═══ Material supplied
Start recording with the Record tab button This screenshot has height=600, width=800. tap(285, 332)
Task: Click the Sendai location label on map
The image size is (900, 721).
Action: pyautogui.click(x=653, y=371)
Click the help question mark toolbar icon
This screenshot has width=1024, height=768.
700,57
══════
▶ **Exercise aim**
Pull out each line in the entries above that contains the word "screenshot", and copy those lines in full.

▶ **Task response**
Start recording with the Record tab button This screenshot has height=600, width=800. tap(285, 332)
This screenshot has width=1024, height=768.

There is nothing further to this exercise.